▶ _Task objective_: When a line in the data below includes "will", pick it out and copy it.

(Saved data entries)
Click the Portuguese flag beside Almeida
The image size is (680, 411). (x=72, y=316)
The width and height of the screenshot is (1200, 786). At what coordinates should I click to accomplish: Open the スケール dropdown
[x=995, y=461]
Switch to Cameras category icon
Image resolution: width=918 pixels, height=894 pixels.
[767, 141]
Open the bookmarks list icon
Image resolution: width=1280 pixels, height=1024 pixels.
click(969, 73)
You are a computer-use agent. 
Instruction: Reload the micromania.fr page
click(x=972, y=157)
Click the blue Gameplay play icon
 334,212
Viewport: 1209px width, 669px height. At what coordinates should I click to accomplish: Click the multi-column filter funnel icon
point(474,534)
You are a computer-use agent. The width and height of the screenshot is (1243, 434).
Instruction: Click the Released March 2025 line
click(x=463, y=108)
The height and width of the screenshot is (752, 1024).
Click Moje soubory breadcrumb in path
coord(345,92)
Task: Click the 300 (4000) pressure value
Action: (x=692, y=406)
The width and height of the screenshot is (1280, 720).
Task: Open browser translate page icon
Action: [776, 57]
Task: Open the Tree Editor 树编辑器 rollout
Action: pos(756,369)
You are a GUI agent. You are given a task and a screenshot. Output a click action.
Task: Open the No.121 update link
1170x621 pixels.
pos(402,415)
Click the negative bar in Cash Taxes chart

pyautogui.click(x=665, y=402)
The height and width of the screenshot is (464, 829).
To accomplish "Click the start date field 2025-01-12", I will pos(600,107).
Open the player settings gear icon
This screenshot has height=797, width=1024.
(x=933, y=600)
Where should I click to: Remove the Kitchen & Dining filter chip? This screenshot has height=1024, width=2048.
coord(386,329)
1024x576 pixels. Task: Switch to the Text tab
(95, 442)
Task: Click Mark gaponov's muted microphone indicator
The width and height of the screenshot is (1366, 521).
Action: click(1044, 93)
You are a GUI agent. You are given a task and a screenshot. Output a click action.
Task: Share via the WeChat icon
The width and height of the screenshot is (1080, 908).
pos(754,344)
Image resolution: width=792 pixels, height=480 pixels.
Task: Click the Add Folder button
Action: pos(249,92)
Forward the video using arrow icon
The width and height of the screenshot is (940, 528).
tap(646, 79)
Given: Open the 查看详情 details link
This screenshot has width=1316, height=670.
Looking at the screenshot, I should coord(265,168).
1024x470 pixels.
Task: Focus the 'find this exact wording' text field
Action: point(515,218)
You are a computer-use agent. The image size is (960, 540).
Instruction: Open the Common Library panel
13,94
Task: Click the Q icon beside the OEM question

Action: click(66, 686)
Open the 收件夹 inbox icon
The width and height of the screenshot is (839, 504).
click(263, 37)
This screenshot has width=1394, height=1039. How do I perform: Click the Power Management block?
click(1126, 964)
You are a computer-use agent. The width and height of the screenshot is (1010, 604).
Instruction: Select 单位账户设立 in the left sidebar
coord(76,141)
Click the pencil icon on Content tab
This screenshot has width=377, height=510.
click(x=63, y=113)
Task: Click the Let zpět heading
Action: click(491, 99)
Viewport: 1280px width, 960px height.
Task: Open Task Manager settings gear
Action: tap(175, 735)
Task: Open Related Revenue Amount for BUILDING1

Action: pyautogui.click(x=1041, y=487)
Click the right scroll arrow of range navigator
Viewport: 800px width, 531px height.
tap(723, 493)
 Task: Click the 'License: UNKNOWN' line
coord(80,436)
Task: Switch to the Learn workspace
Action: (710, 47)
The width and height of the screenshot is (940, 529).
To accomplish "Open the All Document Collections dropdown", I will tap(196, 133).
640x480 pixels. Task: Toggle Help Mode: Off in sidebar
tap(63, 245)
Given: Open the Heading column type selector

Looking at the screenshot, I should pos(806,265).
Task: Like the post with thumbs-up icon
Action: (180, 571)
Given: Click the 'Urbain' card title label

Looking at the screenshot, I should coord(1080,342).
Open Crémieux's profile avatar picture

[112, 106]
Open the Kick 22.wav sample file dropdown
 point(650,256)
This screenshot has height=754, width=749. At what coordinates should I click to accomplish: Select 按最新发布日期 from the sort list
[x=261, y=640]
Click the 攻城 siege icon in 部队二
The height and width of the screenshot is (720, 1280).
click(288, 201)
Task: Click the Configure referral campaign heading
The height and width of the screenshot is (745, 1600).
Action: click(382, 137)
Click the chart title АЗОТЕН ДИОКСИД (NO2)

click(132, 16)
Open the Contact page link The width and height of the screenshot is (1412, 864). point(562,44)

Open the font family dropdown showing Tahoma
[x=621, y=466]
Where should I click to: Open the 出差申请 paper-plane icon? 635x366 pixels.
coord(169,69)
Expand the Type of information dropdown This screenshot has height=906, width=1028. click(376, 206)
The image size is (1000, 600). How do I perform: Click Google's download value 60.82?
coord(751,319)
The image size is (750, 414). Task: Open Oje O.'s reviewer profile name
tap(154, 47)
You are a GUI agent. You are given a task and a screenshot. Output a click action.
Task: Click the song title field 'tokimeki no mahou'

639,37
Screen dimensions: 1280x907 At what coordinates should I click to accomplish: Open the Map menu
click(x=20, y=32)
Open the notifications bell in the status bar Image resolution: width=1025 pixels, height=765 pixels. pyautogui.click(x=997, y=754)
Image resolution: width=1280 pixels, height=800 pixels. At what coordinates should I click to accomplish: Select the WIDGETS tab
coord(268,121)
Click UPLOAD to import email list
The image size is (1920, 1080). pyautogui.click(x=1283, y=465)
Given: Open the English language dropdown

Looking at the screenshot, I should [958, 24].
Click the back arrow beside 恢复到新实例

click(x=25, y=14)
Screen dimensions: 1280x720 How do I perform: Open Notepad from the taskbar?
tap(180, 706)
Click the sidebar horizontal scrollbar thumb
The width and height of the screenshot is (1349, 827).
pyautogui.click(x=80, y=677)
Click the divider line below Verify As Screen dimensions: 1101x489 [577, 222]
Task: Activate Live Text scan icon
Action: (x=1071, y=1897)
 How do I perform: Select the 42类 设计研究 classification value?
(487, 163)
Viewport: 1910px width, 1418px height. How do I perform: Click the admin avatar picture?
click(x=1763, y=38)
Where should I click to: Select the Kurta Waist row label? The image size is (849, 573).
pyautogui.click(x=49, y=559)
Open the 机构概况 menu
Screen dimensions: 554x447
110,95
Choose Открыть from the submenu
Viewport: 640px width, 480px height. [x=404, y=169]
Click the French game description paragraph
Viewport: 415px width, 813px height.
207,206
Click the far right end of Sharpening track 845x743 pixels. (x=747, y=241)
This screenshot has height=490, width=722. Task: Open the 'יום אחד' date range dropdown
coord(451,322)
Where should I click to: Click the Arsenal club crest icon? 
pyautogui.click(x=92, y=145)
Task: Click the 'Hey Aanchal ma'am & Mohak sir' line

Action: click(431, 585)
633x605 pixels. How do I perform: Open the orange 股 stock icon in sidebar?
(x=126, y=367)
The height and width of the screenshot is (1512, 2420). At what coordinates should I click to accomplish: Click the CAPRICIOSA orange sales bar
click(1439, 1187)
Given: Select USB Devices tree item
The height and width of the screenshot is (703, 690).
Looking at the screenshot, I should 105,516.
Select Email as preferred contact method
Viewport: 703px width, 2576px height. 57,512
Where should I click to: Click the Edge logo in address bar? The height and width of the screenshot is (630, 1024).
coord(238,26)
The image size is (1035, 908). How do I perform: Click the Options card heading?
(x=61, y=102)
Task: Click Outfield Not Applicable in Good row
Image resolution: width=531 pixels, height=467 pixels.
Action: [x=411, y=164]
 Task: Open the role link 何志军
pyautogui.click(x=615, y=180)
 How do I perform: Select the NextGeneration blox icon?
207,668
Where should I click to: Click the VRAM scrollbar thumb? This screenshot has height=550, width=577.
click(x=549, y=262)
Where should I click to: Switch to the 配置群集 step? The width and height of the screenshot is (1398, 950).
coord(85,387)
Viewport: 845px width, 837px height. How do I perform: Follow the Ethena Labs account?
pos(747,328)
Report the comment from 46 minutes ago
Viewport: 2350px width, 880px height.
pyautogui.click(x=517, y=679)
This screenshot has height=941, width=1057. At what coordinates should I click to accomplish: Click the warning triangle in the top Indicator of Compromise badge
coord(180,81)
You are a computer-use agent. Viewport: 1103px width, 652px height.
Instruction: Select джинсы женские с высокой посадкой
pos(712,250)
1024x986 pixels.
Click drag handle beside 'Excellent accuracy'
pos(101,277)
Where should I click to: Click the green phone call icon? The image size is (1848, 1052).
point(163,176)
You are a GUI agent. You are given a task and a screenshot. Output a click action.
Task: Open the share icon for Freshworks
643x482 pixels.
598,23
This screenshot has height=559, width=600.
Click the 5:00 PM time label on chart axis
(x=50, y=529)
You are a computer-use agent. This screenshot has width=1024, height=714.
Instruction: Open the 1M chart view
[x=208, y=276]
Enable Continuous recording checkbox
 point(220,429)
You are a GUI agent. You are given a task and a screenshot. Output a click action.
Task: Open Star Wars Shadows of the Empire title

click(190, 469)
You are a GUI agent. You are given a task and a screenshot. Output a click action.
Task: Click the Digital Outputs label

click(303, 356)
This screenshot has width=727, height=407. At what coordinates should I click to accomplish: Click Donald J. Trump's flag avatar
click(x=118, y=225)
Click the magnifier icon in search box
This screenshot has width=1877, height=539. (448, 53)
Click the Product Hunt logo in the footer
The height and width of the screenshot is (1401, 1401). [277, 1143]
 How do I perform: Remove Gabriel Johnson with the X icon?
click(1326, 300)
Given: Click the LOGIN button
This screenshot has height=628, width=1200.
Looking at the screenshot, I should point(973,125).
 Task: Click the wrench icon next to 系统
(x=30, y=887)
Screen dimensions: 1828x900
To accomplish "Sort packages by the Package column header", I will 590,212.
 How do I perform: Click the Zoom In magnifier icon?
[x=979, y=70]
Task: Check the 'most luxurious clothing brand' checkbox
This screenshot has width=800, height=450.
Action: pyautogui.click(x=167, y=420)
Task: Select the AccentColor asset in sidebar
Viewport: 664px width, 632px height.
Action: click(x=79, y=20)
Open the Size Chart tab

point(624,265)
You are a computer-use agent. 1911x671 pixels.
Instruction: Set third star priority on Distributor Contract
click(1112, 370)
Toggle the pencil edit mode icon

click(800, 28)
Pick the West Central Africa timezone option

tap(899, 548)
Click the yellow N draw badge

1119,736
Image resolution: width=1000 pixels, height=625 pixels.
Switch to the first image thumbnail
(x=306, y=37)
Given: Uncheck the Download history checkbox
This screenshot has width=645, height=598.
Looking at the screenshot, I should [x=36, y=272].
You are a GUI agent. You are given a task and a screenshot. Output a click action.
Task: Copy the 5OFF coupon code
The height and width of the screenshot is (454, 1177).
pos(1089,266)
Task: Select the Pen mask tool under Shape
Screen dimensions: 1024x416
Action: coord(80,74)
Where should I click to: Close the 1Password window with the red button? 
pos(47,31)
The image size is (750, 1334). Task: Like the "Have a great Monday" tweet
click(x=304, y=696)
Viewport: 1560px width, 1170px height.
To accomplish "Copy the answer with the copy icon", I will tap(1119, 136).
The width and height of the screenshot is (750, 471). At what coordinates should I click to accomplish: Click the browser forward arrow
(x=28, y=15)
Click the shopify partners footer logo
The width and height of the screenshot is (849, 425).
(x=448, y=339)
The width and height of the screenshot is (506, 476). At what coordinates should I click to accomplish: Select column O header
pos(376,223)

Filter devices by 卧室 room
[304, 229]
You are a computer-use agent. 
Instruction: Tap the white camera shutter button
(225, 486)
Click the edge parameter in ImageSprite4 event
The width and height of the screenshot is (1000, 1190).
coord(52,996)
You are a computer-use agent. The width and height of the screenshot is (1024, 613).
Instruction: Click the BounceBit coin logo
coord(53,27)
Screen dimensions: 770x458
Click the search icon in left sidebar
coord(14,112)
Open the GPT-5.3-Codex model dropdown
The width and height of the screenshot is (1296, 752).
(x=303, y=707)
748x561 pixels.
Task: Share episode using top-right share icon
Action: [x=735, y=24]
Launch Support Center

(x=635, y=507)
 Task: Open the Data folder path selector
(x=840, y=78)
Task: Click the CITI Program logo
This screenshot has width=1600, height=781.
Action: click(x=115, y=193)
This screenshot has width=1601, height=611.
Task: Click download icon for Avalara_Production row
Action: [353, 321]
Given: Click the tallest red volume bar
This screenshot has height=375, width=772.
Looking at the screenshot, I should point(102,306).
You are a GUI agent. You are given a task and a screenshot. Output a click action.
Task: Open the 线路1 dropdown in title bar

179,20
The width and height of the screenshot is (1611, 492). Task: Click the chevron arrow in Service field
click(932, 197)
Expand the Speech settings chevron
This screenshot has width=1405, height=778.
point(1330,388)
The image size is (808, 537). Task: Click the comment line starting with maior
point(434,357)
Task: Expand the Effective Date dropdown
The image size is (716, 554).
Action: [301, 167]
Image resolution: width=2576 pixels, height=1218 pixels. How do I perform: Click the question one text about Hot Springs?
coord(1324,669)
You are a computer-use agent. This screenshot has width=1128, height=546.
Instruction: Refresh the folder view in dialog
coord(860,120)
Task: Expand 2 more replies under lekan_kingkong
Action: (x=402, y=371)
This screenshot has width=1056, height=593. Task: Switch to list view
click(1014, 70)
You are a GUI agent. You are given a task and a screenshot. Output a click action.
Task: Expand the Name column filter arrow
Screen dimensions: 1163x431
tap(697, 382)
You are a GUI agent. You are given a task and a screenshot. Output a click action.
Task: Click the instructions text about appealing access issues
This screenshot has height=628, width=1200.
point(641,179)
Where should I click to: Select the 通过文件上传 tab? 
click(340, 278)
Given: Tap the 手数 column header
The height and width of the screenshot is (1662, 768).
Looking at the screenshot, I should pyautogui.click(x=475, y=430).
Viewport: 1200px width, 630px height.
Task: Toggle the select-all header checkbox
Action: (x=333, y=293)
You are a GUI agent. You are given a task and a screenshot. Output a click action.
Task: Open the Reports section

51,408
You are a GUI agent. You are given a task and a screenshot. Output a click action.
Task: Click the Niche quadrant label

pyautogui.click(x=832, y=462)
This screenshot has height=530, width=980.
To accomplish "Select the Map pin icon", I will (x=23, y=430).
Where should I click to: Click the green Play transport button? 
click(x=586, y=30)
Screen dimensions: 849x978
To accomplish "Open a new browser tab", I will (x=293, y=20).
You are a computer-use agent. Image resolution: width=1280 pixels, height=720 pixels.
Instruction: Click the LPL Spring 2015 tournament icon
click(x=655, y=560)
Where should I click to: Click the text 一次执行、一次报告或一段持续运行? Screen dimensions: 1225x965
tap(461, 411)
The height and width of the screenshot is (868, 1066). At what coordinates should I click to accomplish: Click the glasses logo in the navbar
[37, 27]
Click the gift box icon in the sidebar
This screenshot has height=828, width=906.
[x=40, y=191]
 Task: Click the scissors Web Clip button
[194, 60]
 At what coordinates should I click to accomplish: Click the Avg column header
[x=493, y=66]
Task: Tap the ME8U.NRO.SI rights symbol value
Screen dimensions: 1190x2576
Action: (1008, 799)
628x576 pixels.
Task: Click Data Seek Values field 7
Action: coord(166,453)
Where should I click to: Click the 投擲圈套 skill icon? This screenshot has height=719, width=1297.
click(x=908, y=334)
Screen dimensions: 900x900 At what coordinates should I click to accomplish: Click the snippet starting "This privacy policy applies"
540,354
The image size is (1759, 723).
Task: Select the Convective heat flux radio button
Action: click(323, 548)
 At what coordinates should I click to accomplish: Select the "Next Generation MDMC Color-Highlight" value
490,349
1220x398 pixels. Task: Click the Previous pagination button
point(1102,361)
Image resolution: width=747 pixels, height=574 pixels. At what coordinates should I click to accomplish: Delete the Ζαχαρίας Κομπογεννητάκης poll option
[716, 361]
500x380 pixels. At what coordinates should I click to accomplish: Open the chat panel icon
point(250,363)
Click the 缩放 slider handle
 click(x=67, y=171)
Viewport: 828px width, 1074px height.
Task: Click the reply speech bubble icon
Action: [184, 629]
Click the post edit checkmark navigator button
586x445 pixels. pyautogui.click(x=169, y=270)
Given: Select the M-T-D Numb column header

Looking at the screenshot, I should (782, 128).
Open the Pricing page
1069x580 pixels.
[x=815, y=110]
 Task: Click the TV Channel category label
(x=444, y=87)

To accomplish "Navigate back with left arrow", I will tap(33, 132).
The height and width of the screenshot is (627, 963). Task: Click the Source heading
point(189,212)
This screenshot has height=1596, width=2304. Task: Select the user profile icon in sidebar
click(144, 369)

▶ _Response to this task_:
To accomplish "Click the start date field 2025-01-12", I will pos(600,107).
To accomplish "Open the All Document Collections dropdown", I will tap(196, 133).
To accomplish "Sort packages by the Package column header", I will 590,212.
To accomplish "Copy the answer with the copy icon", I will tap(1119, 136).
To accomplish "Select the Map pin icon", I will (x=23, y=430).
To accomplish "Open a new browser tab", I will (x=293, y=20).
To accomplish "Navigate back with left arrow", I will tap(33, 132).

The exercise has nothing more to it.